Let's simplify the expression ((a+1)^2 + (a-1)^2) / (3a^2 + 3) step by step.
Expanding the numerators:((a+1)^2 + (a-1)^2) = (a^2 + 2a + 1) + (a^2 - 2a + 1) = 2a^2 + 2
Expanding the denominator:3a^2 + 3
Now we can rewrite the expression as:(2a^2 + 2) / (3a^2 + 3)
Factor out a 2 from the numerator:2(a^2 + 1)
Factor out a 3 from the denominator:3(a^2 + 1)
Now our expression simplifies to:2(a^2 + 1) / 3(a^2 + 1)
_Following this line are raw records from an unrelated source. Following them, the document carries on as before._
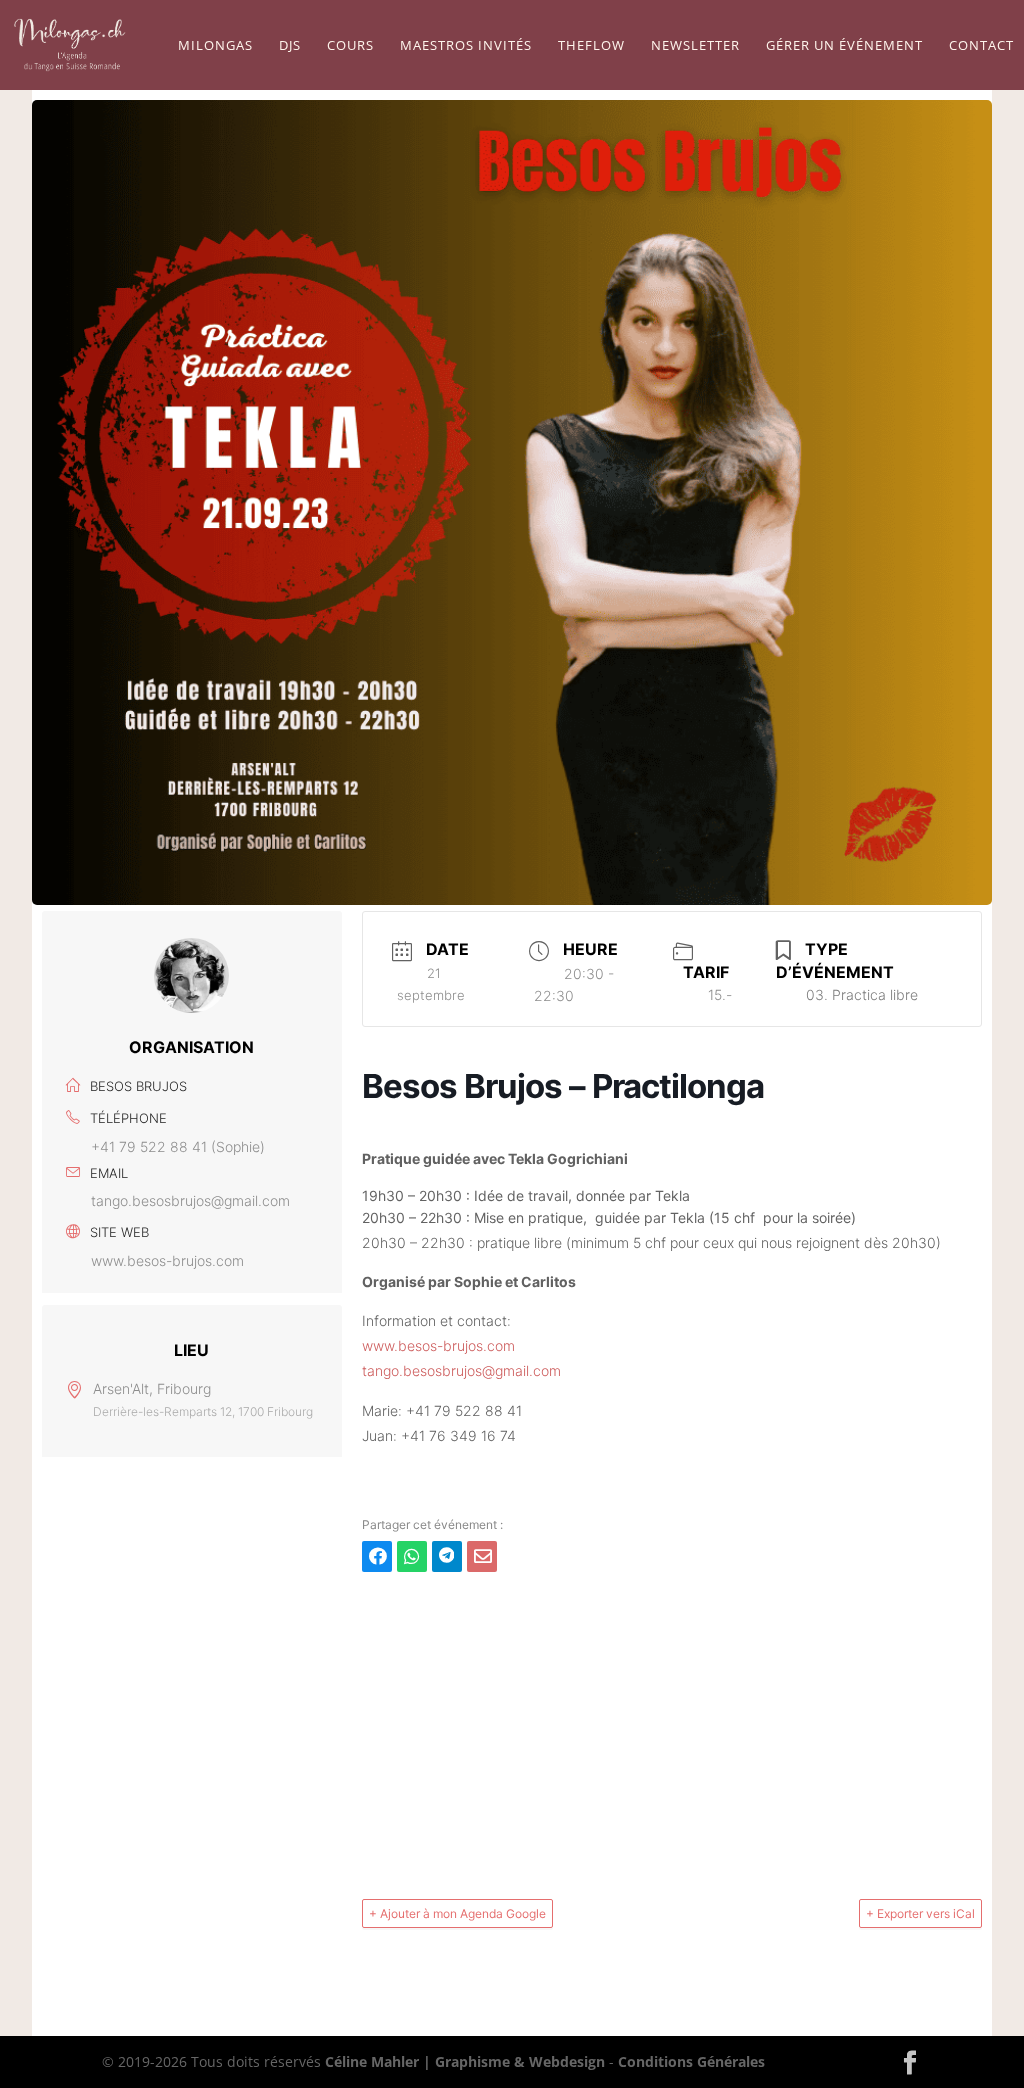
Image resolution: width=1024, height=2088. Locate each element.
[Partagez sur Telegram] (447, 1556)
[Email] (482, 1556)
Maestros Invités (466, 46)
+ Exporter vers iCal (920, 1913)
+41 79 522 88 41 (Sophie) (178, 1146)
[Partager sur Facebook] (377, 1556)
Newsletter (695, 46)
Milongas (215, 46)
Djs (290, 46)
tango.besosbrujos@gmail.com (190, 1200)
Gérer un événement (844, 46)
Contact (981, 46)
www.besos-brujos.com (167, 1260)
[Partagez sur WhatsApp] (412, 1556)
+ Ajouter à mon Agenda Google (457, 1913)
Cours (350, 46)
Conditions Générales (691, 2061)
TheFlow (591, 46)
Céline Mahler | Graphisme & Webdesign (465, 2061)
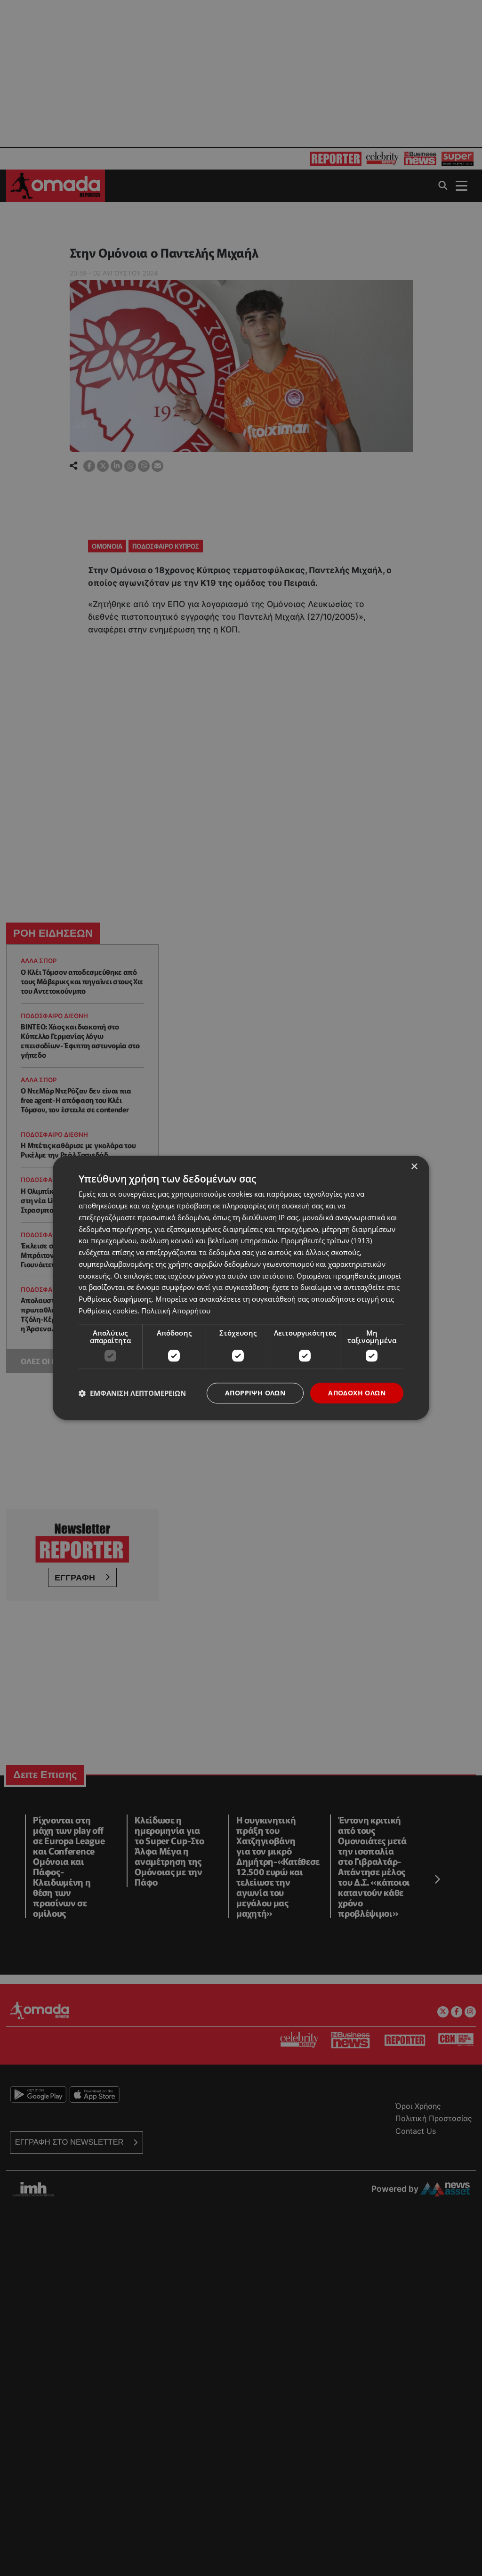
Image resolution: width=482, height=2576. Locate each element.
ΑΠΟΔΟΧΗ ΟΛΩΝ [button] (357, 1392)
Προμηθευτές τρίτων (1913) (326, 1241)
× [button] (414, 1166)
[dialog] (241, 1288)
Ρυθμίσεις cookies (108, 1310)
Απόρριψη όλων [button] (255, 1392)
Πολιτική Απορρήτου (175, 1310)
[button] (132, 1393)
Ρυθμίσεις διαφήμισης (115, 1299)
Finally, we can cancel out the common factor (a^2 + 1) from the numerator and the denominator:2/3
Therefore, ((a+1)^2 + (a-1)^2) / (3a^2 + 3) simplifies to 2/3.
Let's simplify the expression ((a+1)^2 + (a-1)^2) / (3a^2 + 3) step by step.
Expanding the numerators:
((a+1)^2 + (a-1)^2) = (a^2 + 2a + 1) + (a^2 - 2a + 1) = 2a^2 + 2
Expanding the denominator:
3a^2 + 3
Now we can rewrite the expression as:
(2a^2 + 2) / (3a^2 + 3)
Factor out a 2 from the numerator:
2(a^2 + 1)
Factor out a 3 from the denominator:
3(a^2 + 1)
Now our expression simplifies to:
2(a^2 + 1) / 3(a^2 + 1)
Finally, we can cancel out the common factor (a^2 + 1) from the numerator and the denominator:
2/3
Therefore, ((a+1)^2 + (a-1)^2) / (3a^2 + 3) simplifies to 2/3.